Floyd Gibbons

Floyd Gibbons

Gibbons is given a "home town" welcome at Minneapolis, Minnesota on October 5, 1918. To the right of the photo is his sister Zelda.
Born Floyd Phillips Gibbons
July 16, 1887
Washington, D.C., United States
Died September 23, 1939
Stroudsburg, Pennsylvania
Occupation Journalist and Radio Commentator

Floyd Phillips Gibbons (July 16, 1887 – September 23, 1939) was the war correspondent for the Chicago Tribune during World War I. One of radio's first news reporters and commentators, he was famous for a fast-talking delivery style. Floyd Gibbons lived a life of danger of which he often wrote and spoke.

Career

Gibbons was born in Washington, D.C., the first of five children of Edward Thomas Gibbons and Emma Theresa Phillips. He attended Gonzaga College High School, and later Georgetown University, from which he was expelled. He began as a police reporter on the Minneapolis Daily News. He moved to the Minneapolis Tribune in 1907, and to the Chicago Tribune in 1912. He became well known for covering the Pancho Villa Expedition in 1916, and for reporting on the 1917 torpedoing of the British ship RMS Laconia, on which he was a passenger.

The Chicago Tribune appreciated his keen eye for detail, and vivid splashy style. It sent him to England to cover the First World War. As a correspondent at the Battle of Belleau Wood, France, Gibbons lost an eye after being hit by German gunfire while attempting to rescue an American soldier. Always afterwards he wore a distinctive white patch on his left eye. He was given France's greatest honor, the Croix de Guerre with Palm, for his valor on the field of battle.

In 1919-1926 he was the chief of the Chicago Tribune's foreign service, and editor of the paper's Paris edition. He gained fame for his coverage of wars and famines in Poland, Russia And Morocco. He was fired in 1926, started to write novels, and became a radio commentator for NBC. He narrated newsreels, for which he received a star on the Hollywood Walk of Fame. He also narrated Vitaphone's "Your True Adventures" series of short films , which began as a radio program in which Gibbons paid twenty-five dollars for the best story submitted by a listener. In 1927 he wrote a biography of the Red Baron called The Red Knight of Germany. He also wrote the speculative fiction novel The Red Napoleon in 1929. Gibbons was the narrator for the documentary film With Byrd at the South Pole (1930). In 1929, he had his own half-hour radio program heard Wednesday nights on the NBC Red Network at 10:30. Competition from Paul Whiteman's show on CBS Radio, however, brought Gibbons' show to an end by March 1930.
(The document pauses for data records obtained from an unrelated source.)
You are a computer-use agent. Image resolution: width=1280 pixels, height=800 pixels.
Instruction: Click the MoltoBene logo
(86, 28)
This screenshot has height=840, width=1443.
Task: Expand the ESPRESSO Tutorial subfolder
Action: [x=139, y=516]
When Gibbons suggested that Frank Buck write about Buck's animal collecting adventures, Buck collaborated with Edward Anthony on Bring 'Em Back Alive which became a bestseller in 1930.

Gibbons died of a heart attack in September 1939 at his farm in Stroudsburg, Pennsylvania.

In "The Floyd Gibbons Story", a 1962 episode of The Untouchables, Gibbons was portrayed by Scott Brady.

List of “Your True Adventure” short films

These were all produced by Warner Brothers, filmed at the Vitaphone studio in New York with Joseph Henabery directing. Each recreates a “heart stopping” event with actors and often presenting the real person behind the story in the final scene, introduced by Gibbons himself.

Earlier, he hosted two other short films titled The Great Decision (about Woodrow Wilson) (released August 27, 1931) and Turn Of The Tide (September 14). These were part of a projected 13-part series dubbed "Supreme Thrills" covering World War I, produced by Amadee J. Van Beuren for RKO Pictures and Pathé Exchange. However only two were put in active release.[1][2]